**INSTRUCTIONS FOR THE TASK:** In the records that come next, find every line with "computer". Return those lines.

**Collected data entries:**
----

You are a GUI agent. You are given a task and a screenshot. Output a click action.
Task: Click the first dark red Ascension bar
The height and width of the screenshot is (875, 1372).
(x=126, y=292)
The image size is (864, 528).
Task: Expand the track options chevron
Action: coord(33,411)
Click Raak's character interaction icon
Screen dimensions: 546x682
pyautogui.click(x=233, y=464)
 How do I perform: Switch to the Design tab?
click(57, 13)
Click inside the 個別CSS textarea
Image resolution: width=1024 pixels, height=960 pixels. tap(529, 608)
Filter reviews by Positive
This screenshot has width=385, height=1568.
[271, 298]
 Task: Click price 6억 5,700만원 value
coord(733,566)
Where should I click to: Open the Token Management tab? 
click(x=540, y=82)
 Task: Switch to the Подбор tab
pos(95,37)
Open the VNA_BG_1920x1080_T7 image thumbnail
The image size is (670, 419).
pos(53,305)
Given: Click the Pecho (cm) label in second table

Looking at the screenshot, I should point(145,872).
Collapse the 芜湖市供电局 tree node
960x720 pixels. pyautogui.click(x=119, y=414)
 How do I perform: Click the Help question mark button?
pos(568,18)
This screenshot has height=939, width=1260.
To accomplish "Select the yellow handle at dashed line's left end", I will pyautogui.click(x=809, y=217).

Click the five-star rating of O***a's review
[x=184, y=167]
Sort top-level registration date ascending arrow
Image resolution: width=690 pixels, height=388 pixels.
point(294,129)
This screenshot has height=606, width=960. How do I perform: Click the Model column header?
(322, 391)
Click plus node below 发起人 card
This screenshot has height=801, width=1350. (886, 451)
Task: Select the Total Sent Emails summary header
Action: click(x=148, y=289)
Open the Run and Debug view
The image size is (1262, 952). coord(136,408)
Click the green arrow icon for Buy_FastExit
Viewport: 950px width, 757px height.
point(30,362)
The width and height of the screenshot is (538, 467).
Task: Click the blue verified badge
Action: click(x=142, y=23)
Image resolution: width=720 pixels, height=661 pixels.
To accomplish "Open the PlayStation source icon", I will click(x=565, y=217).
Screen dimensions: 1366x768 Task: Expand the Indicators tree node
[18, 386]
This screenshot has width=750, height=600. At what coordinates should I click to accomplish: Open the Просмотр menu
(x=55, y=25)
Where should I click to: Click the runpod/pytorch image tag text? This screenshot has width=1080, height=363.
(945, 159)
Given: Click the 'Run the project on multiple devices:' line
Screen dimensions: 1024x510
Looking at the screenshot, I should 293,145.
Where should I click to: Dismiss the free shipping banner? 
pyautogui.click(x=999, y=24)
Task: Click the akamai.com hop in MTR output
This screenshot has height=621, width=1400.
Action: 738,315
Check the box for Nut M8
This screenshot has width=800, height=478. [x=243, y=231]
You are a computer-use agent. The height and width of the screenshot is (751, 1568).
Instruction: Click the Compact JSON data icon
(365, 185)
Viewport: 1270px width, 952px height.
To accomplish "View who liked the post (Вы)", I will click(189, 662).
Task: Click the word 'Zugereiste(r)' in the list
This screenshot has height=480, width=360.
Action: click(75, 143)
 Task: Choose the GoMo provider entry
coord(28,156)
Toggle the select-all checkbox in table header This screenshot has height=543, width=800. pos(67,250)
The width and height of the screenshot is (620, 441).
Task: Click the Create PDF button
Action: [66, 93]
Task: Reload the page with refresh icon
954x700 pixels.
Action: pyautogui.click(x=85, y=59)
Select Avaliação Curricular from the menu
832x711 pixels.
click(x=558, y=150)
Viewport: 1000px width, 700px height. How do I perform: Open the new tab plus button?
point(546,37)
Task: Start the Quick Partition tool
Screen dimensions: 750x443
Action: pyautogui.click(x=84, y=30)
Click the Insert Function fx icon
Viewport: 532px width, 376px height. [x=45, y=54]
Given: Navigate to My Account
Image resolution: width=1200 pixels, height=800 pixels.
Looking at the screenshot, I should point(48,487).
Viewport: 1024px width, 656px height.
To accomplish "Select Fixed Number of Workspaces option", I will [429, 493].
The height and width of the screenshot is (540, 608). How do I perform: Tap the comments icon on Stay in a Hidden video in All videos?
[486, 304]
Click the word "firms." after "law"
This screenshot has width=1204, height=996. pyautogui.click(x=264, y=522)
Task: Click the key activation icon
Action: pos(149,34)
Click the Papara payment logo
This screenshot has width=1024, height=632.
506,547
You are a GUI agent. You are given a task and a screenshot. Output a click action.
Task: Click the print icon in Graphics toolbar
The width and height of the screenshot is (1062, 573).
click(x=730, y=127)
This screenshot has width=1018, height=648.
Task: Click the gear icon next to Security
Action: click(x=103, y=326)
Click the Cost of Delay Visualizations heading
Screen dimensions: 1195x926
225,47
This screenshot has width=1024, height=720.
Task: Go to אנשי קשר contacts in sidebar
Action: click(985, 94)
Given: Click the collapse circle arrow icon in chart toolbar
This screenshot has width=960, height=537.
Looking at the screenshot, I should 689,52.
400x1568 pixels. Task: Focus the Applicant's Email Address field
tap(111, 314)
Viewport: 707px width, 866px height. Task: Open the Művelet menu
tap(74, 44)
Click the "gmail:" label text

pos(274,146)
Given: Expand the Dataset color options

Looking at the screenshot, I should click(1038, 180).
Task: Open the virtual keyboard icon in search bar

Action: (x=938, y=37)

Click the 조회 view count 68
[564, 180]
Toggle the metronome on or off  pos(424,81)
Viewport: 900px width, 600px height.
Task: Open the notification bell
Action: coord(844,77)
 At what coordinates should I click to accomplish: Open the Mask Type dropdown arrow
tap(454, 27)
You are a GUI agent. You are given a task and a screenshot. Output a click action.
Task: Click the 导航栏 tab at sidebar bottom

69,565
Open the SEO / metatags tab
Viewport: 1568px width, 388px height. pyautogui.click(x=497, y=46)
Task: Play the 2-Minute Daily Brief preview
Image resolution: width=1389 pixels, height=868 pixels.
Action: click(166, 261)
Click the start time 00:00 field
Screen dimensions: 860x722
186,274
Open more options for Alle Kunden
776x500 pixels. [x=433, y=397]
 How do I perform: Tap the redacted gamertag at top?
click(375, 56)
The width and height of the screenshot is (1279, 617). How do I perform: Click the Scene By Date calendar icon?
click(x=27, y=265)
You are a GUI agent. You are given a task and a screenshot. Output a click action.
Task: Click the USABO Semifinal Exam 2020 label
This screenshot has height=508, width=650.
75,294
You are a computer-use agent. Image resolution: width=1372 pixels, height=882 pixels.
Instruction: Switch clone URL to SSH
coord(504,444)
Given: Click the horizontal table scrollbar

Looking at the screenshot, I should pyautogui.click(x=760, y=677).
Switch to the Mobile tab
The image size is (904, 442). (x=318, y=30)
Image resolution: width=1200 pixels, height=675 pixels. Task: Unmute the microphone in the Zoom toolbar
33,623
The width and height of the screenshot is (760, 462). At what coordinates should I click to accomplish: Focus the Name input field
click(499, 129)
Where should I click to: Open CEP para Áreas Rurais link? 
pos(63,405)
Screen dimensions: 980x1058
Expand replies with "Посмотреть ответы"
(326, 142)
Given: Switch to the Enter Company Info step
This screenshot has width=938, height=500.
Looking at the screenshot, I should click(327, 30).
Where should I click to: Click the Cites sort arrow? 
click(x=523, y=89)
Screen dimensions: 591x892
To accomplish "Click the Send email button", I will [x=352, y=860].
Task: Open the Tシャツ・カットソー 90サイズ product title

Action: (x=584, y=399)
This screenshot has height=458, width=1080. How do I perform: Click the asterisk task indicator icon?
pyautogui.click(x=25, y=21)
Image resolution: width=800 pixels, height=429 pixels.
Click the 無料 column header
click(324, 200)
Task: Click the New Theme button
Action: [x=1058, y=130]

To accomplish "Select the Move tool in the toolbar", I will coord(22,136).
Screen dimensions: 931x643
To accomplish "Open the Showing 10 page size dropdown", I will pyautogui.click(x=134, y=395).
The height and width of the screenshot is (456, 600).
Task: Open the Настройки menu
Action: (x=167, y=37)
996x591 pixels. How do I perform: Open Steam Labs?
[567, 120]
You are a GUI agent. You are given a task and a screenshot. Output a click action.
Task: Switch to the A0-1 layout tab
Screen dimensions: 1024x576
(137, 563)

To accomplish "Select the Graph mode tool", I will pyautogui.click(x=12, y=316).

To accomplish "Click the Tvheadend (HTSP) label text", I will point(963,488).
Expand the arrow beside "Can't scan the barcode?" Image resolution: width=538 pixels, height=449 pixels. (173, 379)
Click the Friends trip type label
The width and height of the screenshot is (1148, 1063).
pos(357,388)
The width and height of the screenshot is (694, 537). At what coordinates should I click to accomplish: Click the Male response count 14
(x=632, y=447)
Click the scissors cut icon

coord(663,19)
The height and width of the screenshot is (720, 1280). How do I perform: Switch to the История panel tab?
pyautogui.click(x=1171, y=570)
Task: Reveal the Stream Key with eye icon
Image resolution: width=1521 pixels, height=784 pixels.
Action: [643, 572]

----

**TASK RESULT:**
You are a computer-use agent. The height and width of the screenshot is (751, 1568).
You are a computer-use agent. Image resolution: width=1372 pixels, height=882 pixels.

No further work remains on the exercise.